**Work request:**
In the entries that follow, identify the line containing "Sayha (210, 878)" and return it together with all later lines, exactly as they appear.

**Data in this exercise:**
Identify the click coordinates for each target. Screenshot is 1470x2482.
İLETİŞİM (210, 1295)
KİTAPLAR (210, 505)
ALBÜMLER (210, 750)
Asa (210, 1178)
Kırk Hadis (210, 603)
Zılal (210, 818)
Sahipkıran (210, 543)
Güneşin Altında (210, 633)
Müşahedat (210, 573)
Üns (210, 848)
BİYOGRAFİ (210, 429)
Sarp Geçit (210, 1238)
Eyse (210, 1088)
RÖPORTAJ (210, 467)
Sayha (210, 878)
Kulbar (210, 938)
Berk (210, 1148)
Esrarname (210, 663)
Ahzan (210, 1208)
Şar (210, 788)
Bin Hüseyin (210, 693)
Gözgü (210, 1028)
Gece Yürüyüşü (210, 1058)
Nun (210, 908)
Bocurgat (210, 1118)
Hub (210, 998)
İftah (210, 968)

**Answer section:**
Sayha (210, 878)
Kulbar (210, 938)
Berk (210, 1148)
Esrarname (210, 663)
Ahzan (210, 1208)
Şar (210, 788)
Bin Hüseyin (210, 693)
Gözgü (210, 1028)
Gece Yürüyüşü (210, 1058)
Nun (210, 908)
Bocurgat (210, 1118)
Hub (210, 998)
İftah (210, 968)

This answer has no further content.